Please count the lines in the entries below that include the word "computer", and give only the number.

-------------------------

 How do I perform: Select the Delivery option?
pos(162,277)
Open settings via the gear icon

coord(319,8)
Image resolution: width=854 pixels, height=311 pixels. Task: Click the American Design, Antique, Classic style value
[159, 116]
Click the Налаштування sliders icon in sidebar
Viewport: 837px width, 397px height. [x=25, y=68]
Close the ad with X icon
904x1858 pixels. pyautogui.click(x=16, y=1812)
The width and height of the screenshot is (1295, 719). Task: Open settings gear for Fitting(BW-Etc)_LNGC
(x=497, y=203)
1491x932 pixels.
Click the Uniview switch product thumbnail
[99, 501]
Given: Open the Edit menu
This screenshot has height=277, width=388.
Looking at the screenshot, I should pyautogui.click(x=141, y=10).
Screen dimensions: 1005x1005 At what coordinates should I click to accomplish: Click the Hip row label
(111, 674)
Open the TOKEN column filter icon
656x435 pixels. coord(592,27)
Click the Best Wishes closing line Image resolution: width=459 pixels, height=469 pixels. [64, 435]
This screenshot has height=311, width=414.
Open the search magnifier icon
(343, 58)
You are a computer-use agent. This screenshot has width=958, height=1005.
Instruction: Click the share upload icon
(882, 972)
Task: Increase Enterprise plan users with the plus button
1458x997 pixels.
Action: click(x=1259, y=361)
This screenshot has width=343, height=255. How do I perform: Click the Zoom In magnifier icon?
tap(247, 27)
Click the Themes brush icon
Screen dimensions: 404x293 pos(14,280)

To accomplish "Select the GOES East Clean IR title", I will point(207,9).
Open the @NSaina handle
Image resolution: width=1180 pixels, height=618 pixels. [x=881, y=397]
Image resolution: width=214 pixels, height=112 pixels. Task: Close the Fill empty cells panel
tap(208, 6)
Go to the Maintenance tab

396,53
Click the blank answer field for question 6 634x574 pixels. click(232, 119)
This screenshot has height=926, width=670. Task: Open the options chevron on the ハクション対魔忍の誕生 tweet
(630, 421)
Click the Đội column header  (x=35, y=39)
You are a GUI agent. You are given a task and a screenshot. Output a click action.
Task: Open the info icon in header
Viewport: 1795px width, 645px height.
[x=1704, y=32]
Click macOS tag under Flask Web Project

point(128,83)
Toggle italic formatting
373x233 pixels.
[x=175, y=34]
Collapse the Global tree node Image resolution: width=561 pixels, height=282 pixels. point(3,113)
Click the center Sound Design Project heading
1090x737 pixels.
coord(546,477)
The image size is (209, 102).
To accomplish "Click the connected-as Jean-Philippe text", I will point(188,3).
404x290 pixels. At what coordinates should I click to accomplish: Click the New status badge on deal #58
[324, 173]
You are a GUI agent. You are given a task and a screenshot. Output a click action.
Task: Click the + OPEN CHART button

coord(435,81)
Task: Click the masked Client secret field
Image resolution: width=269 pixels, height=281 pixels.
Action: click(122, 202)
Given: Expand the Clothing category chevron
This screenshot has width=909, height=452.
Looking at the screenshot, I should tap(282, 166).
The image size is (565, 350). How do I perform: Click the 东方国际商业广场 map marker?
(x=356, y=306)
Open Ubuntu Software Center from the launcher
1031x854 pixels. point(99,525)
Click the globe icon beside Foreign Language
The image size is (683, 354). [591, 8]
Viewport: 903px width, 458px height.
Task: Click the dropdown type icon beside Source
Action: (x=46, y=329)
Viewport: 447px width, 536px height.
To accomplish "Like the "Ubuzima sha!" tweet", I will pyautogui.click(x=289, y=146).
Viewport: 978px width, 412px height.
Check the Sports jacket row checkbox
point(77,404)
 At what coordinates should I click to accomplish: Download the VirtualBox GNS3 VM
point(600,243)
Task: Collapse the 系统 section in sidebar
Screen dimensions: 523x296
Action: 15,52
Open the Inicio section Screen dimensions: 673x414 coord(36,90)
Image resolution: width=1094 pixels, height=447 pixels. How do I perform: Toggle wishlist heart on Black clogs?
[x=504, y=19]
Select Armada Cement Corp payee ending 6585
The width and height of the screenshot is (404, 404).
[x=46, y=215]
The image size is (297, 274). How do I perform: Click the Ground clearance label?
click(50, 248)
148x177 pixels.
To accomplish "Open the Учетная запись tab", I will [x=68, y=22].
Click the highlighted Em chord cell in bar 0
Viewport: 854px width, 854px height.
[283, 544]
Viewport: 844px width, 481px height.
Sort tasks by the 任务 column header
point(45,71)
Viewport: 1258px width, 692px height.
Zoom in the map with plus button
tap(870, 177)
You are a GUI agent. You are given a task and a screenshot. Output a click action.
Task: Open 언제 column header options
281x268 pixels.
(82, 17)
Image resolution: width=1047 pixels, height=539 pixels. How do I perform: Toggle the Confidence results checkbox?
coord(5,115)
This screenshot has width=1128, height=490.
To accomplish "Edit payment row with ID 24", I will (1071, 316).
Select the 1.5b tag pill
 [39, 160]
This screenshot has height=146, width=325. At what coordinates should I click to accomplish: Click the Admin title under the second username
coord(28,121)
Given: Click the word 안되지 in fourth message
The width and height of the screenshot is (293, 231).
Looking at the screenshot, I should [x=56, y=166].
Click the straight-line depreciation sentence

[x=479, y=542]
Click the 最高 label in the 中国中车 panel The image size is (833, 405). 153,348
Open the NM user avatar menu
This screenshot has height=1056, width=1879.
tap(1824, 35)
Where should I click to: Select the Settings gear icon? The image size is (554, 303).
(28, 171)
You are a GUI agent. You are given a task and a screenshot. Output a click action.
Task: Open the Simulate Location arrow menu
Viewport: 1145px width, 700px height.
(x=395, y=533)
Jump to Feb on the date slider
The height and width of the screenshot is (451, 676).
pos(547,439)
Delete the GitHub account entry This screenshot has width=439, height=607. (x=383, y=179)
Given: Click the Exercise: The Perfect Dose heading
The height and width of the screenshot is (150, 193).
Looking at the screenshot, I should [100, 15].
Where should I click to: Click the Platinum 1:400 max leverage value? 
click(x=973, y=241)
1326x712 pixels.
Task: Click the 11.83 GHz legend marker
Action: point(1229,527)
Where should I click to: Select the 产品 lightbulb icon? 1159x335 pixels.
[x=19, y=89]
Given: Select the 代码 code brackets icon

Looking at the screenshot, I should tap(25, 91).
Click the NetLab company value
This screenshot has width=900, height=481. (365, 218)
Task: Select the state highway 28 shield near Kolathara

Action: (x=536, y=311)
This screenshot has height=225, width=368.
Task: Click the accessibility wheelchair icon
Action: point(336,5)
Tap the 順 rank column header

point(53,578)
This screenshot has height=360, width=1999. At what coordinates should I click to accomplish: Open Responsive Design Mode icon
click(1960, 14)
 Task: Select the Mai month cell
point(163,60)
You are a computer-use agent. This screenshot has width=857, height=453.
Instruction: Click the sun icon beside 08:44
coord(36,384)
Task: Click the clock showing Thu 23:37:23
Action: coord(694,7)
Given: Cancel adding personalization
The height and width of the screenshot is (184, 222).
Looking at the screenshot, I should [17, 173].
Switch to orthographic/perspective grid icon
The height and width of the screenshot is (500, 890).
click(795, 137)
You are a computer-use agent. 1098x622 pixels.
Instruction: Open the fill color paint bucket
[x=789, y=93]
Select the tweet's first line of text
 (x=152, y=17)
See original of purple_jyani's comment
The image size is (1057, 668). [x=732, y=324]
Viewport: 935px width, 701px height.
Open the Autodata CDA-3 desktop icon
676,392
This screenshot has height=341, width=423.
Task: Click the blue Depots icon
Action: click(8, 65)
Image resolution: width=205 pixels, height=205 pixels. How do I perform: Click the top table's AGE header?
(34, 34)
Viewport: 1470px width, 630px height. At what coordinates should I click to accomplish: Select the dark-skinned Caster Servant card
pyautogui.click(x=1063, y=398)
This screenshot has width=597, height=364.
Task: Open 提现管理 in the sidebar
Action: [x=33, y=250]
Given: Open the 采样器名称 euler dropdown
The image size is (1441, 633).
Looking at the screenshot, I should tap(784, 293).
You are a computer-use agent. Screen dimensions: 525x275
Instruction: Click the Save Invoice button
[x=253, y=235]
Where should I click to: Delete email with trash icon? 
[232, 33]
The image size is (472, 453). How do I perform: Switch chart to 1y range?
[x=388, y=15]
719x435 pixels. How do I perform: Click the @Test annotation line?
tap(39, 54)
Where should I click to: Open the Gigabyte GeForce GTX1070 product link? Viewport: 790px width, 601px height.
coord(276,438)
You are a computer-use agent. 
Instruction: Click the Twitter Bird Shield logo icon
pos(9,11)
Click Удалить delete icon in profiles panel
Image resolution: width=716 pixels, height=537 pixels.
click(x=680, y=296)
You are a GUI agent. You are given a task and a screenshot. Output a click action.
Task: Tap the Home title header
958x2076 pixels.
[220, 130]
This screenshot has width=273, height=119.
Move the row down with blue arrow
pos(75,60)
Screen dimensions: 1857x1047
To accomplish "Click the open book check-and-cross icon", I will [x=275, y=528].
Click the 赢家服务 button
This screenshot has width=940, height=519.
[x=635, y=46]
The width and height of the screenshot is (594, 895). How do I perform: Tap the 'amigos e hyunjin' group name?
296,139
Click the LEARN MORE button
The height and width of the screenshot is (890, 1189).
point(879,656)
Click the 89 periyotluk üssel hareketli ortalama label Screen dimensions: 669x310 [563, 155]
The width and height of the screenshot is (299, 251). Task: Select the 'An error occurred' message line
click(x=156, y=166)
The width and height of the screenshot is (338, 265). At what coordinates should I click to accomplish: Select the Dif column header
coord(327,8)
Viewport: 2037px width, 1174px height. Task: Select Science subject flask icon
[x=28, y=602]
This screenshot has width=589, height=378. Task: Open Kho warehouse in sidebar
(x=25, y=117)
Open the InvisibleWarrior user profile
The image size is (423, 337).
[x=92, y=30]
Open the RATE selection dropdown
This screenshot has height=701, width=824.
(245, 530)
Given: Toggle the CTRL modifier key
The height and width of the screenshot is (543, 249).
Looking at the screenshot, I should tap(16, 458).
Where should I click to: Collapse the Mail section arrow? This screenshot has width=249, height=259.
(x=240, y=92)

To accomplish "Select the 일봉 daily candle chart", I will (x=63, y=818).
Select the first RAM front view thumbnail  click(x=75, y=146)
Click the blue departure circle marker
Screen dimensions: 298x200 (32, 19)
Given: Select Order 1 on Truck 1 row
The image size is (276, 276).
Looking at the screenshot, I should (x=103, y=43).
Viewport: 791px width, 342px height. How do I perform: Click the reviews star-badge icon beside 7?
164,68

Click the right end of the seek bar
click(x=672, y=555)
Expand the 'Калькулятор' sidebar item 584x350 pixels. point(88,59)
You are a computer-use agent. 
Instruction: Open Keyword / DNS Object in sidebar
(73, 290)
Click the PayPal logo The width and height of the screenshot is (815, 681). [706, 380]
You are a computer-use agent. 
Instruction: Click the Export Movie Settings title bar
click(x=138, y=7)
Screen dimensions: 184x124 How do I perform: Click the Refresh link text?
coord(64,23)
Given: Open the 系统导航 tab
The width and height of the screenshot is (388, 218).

-------------------------

Answer to the exercise -
7